I knew that the Musee Cluny was in the area and so I made my way there. The old hotel turned out to be just that: old. some of the pieces were still in ruin and the pillars were long overdue for some restoration. But the medieval building stood strong and was even quite lovely inside. I made my way through the sections with some pottery, pretending to be interested in the clear over-done-ness of the Christ imagery involved in them. I was eager to see some artwork, because I find that among the paintings and pieces is either another image of the bible, other than the miracle birth, the crucifixion or the resurrection, or something different entirely, and in a post-medieval world, we can appreciate their freshness.
But then something quirky happened. I had declined one of the guide pamphlets at the door because I just wanted to look and listen. I know listen sounds odd, but I wanted to hear the creaking of the wooden floor, the drafts sail through the corridors, and the birds chirp outside, so as to get a bit better of a feel for how it may have been to stay there for a day while passing through. Then something struck my ears which I did not expect: singing. The Museum was endowed with a church choir, one that would sing at certain times during the day to the crowds of tourists who come through.

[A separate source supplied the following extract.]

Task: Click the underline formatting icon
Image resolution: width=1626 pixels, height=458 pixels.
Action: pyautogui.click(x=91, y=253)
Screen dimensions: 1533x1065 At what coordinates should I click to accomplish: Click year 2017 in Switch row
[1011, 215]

It wasn’t accurate, it wasn’t Latin (or at least, not that I could hear), but they were good, and the shocking element was just that they were there at all! Indeed, it made the place feel working, as though I was hearing some piece of the past seep from the cracks in the foundation, like the ghosts were whispering and whistling in my ear.

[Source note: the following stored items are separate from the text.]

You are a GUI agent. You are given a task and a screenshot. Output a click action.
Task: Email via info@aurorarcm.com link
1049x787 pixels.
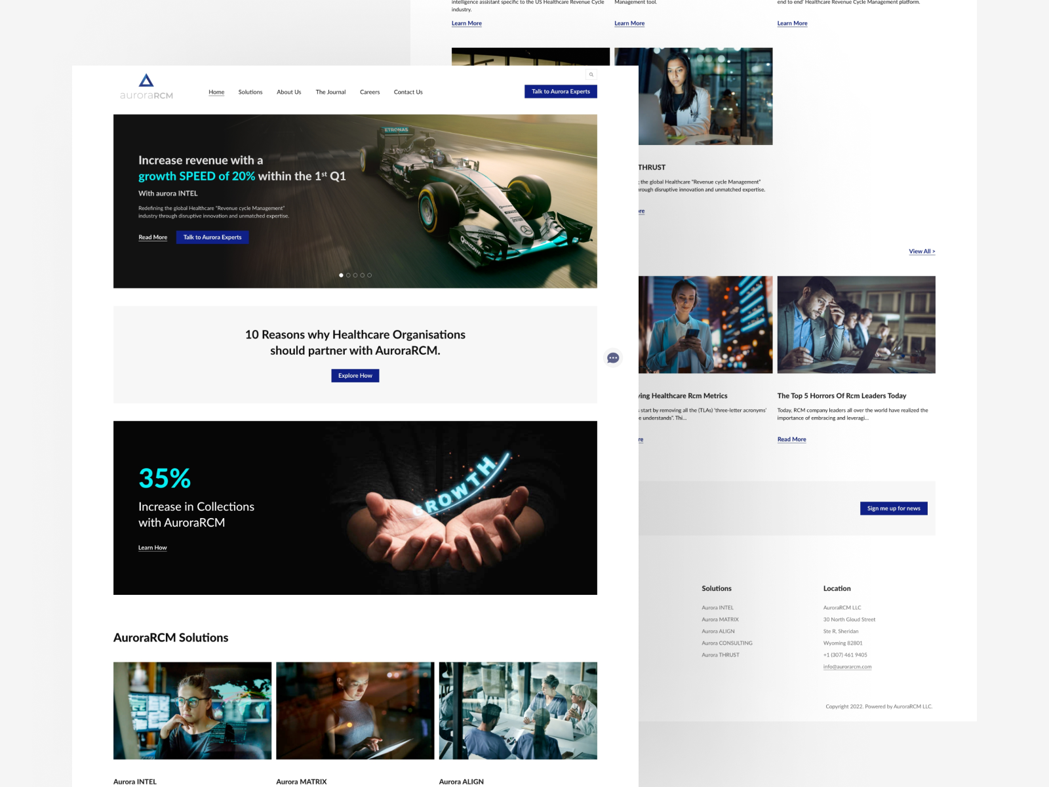848,666
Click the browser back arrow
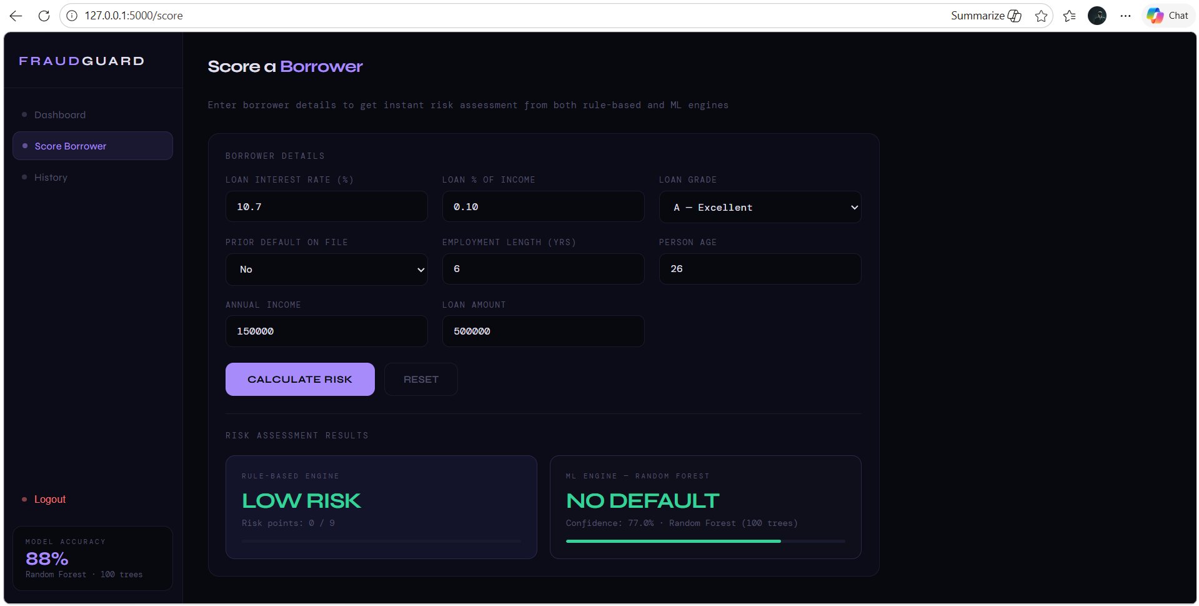The width and height of the screenshot is (1199, 606). 16,15
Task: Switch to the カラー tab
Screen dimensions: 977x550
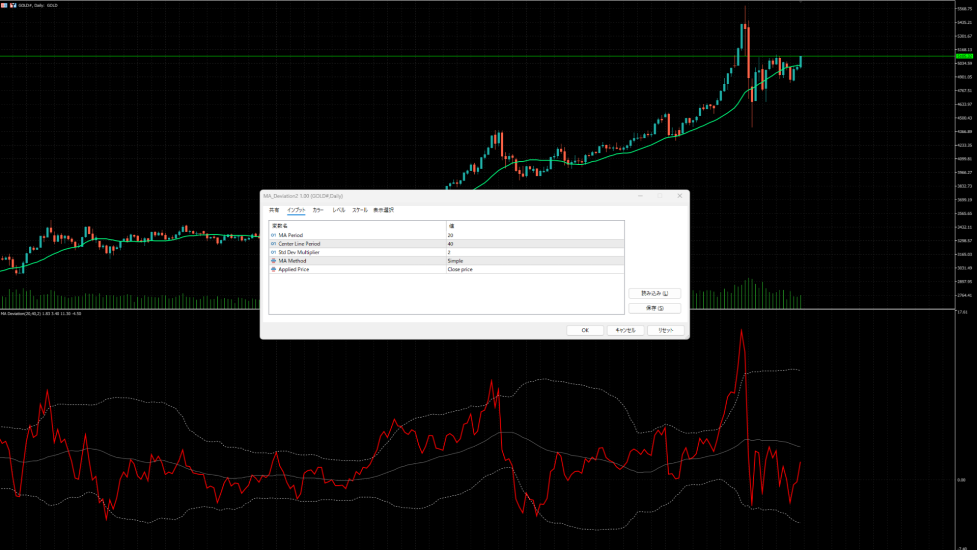Action: click(318, 210)
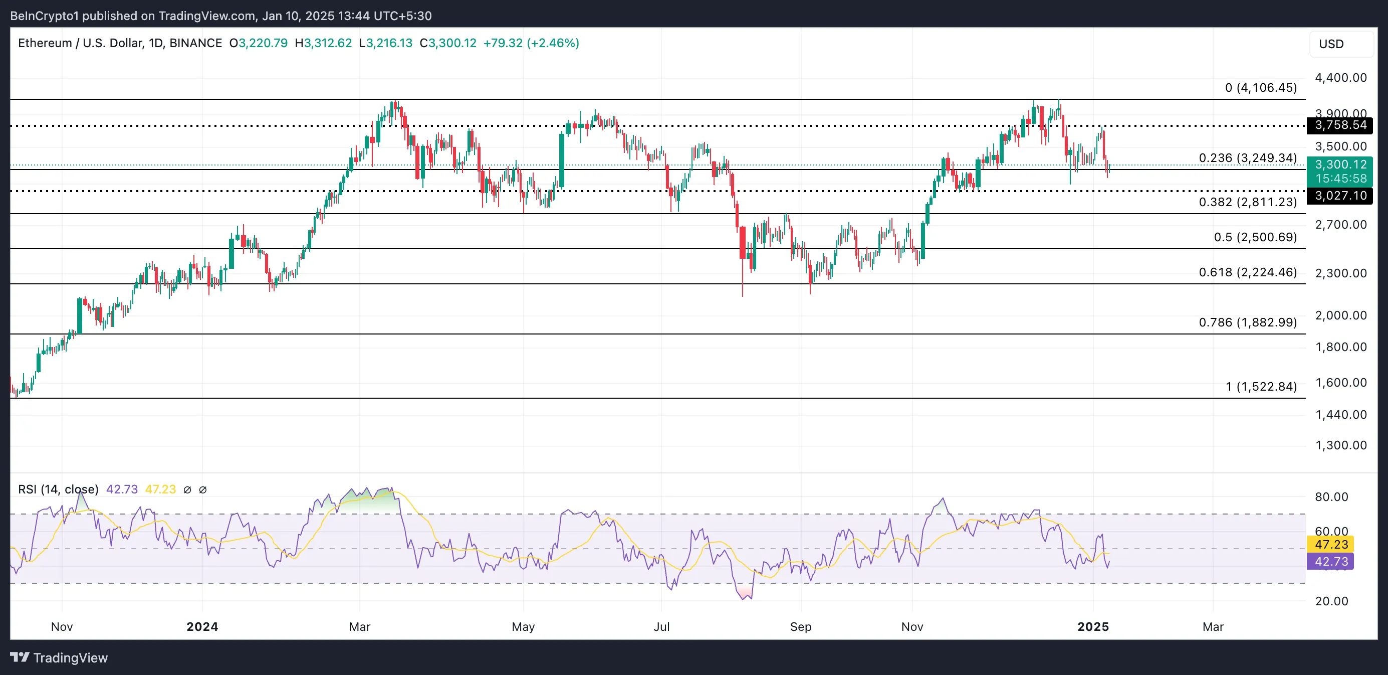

The choir was accompanied by a harpist and a violinist with a very old looking violin and they both reminded me how good those two instruments can sound, especially the harp.

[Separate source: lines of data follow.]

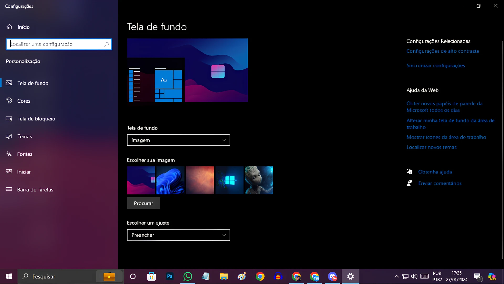Viewport: 504px width, 284px height.
Task: Open the Sincronizar configurações link
Action: 436,65
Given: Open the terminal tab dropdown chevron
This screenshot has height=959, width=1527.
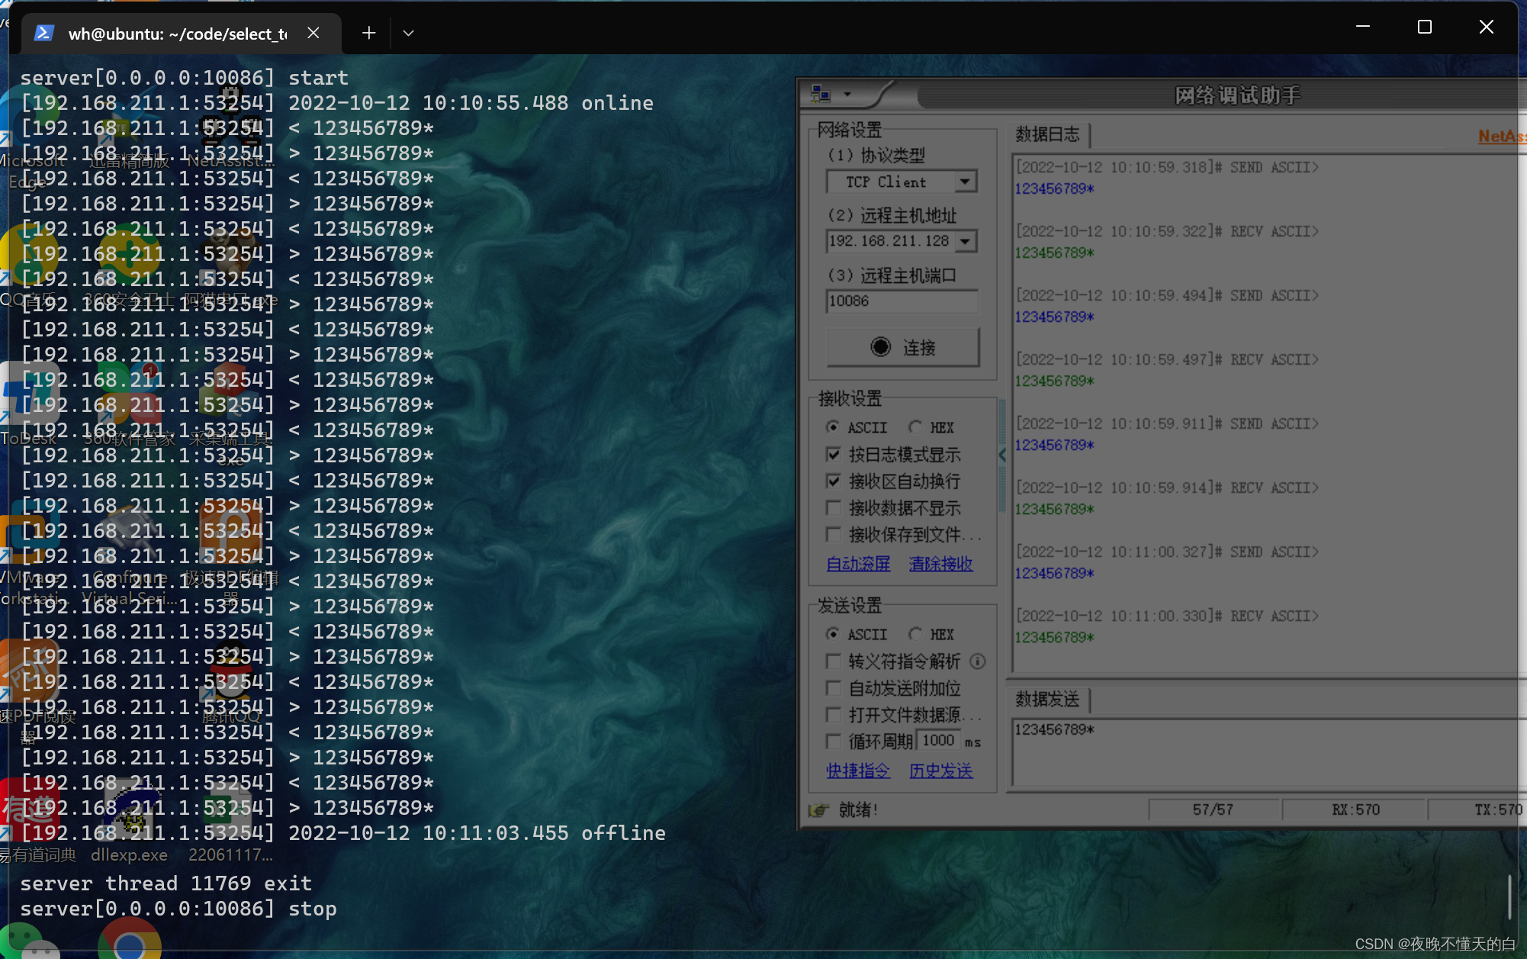Looking at the screenshot, I should click(408, 33).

I listened to them for two songs, and then moved on to the next part of the tour, and this was the art. Again, most of it was this dude on a cross with a rose branch around his head, but eventually I got to the big kahuna. There are 6 silk tapestries which are called, collectively, “The Lady and the Unicorn”. They were magnificent. I’d seen pictures on the internet, but they were even more impressive in person. And the best part was that I didn’t even know they were there.
Surprises, a choir, and the Pantheon summed up what turned out to be actually the best day of the entire trip. Turns out, when you’re looking for love and you get disappointed, you can find a glimpse of it in the aftermath anyway.
P.S. Oh, also, I tried escargot for the first time, it was excellent. That was the part about the snails.